Polish premier Donald Tusk has not confirmed either. The Eastern Partnership summit, disliked by Russia, comes ahead of a potential meeting between Mr Tusk and Russian Prime Minister Vladimir Putin in September.

German Chancellor Angela Merkel is the most senior EU leader to have signed up so far. Italy's Silvio Berlusconi is also going. Sweden, the Netherlands and Belgium will attend at the top level, despite earlier rumours they might stay away on human rights grounds.

The potential French absence is being linked to the fact that acting Czech Prime Minister, Miroslav Topolanek, skipped Mr Sarkozy's "Mediterranean Union" summit in Paris last year.

"If big countries such as the UK and France decide not to go, it will send the message that the EU is not really serious about this initiative. In a way, it would be a victory for Russian diplomacy," one EU official said.

The Eastern Partnership is a €600 million EU project to forge closer relations with six former Soviet states on the union's eastern border: Ukraine, Belarus, Moldova, Armenia, Georgia and Azerbaijan.

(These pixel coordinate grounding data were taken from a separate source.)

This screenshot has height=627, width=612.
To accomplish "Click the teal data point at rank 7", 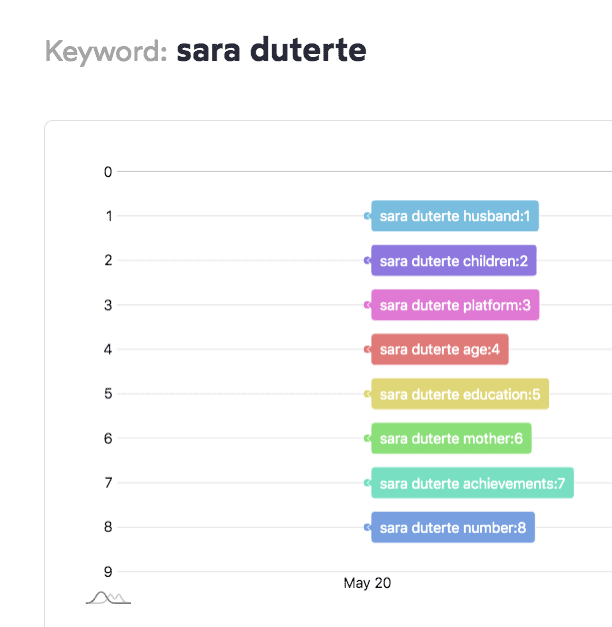I will coord(368,483).
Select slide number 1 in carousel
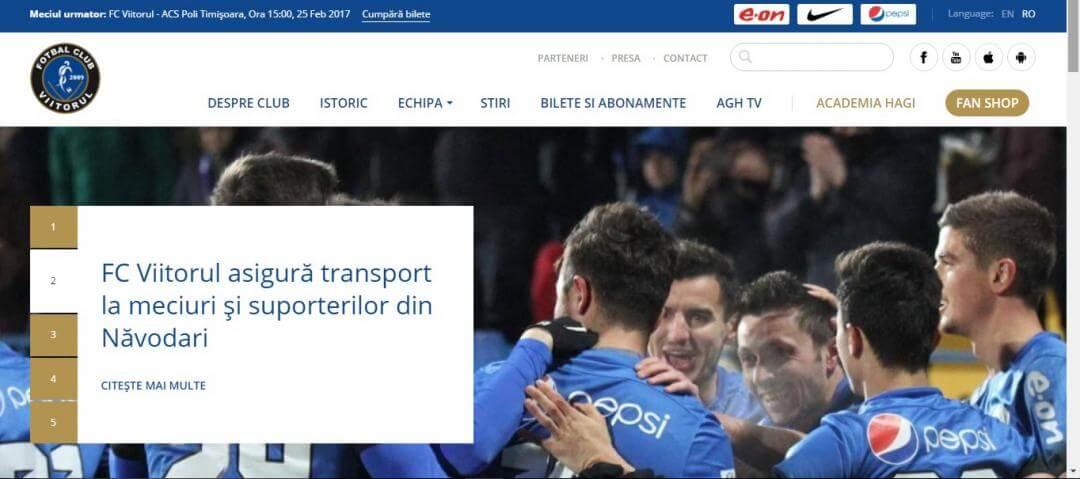The width and height of the screenshot is (1080, 479). tap(54, 227)
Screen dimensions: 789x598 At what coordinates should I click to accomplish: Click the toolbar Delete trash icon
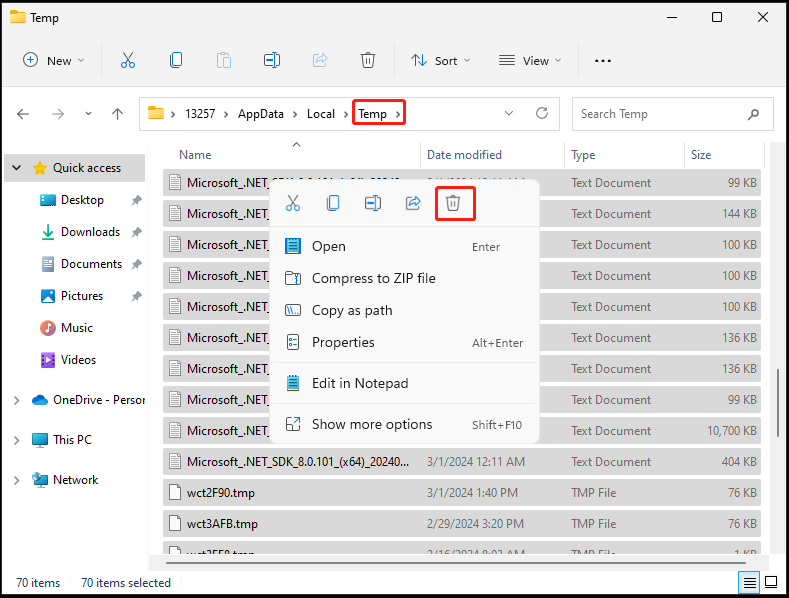[368, 60]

Belarus is to send the lowest-level delegate to the event. First deputy prime minister Vladimir Semashko is hardly known even in Belarus, but Minsk gossip says the energy security specialist may be promoted to prime minister in the coming days.

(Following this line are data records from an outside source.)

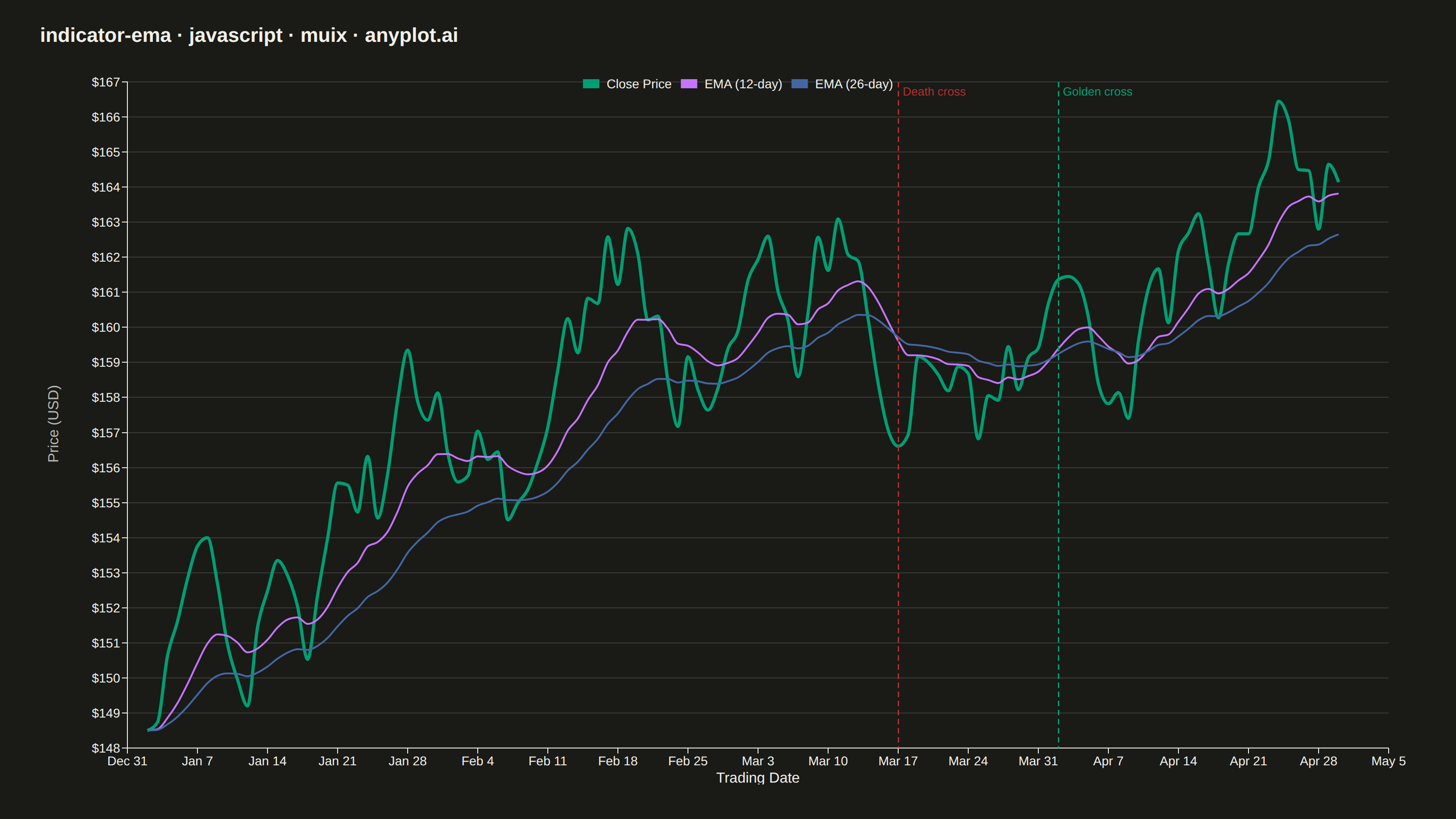Viewport: 1456px width, 819px height.
Task: Click the Golden cross annotation label
Action: [x=1097, y=91]
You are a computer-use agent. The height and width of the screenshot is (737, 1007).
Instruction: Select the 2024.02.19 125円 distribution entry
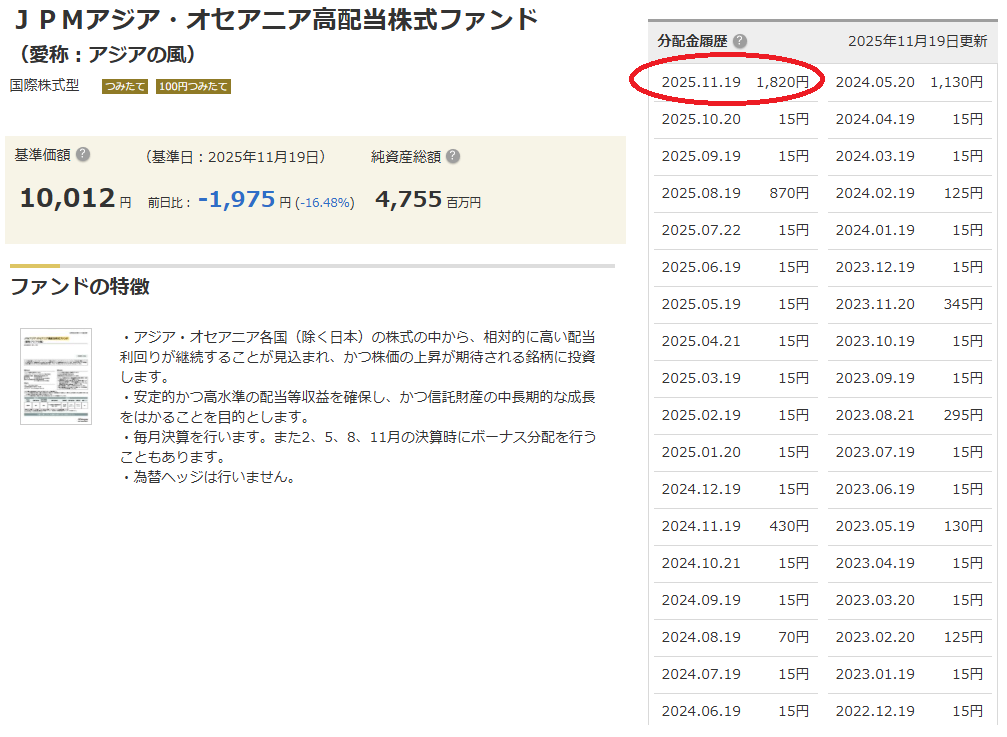[909, 193]
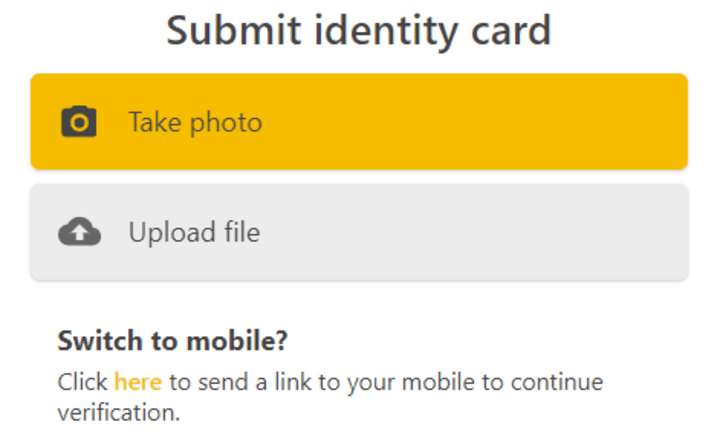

Moldova - which has no official government following disputed elections on 7 April - is sending acting foreign minister and former ambassador to the EU Andrei Stratan.

The Czech EU presidency said Ukraine Prime Minister Yulia Tymoshenko will "very probably" come as well as President Viktor Yushchenko, despite long-running personal enmity between the pair.

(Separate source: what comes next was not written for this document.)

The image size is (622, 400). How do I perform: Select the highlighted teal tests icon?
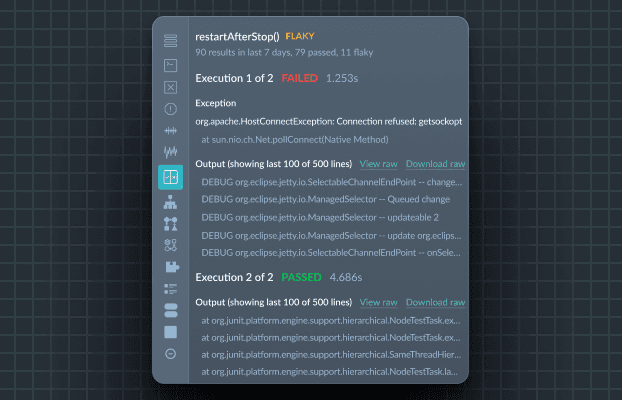[x=170, y=177]
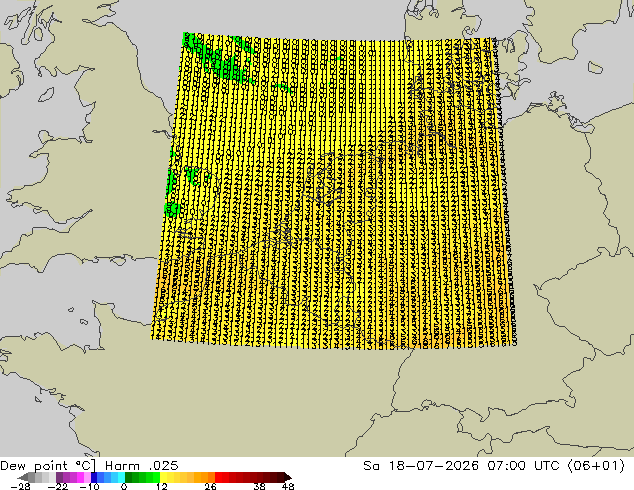Click the date 'Sa 18-07-2026' text

(421, 466)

Senior EU diplomats will on Wednesday finalise the EU's proposed text for the summit's official declaration.

Germany is insisting the document says steps toward visa-free travel will take place "in the long-term," a phrase missing from the original Czech text, an EU diplomat said.

Berlin also dislikes referring to the six states as "European countries," preferring the phrase "countries of eastern Europe" instead. The wording "European countries" echoes Article 49 of the EU treaty, which says all "European countries" are eligible to apply for membership of the EU.